Rewrite the lines of the listing as a numbered list, starting at the line containing "přihlášení či registrace (621, 25)" and continuing through the end of the listing, with both ends included. Leave out any blank lines.

[Stored items]
+===+
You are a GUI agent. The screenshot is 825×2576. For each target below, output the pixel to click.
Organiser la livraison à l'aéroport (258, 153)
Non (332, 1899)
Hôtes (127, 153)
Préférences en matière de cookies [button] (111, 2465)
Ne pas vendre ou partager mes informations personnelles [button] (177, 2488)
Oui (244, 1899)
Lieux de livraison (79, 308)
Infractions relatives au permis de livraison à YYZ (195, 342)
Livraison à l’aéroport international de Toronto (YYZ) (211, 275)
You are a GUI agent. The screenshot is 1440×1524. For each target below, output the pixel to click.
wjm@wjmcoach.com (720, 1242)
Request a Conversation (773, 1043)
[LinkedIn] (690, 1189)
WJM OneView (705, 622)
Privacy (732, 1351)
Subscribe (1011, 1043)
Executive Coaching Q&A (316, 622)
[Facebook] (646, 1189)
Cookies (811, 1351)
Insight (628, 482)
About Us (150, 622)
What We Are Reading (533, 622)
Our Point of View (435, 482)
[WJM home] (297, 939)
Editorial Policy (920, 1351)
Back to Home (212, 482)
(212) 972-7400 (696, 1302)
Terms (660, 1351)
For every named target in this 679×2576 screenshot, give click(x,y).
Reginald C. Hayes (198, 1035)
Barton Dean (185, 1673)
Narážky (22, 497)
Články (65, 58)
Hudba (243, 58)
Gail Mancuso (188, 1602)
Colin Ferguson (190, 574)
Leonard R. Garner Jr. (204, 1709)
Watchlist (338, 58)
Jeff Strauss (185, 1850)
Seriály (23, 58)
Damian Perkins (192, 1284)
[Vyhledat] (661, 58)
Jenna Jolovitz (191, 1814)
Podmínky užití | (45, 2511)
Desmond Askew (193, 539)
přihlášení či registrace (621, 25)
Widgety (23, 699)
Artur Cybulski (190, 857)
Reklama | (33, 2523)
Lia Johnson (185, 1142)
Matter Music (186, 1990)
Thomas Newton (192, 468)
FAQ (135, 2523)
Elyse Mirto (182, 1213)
+===+
RESULT FOR THIS TASK:
1. přihlášení či registrace (621, 25)
2. Widgety (23, 699)
3. Artur Cybulski (190, 857)
4. Reklama | (33, 2523)
5. Lia Johnson (185, 1142)
6. Matter Music (186, 1990)
7. Thomas Newton (192, 468)
8. FAQ (135, 2523)
9. Elyse Mirto (182, 1213)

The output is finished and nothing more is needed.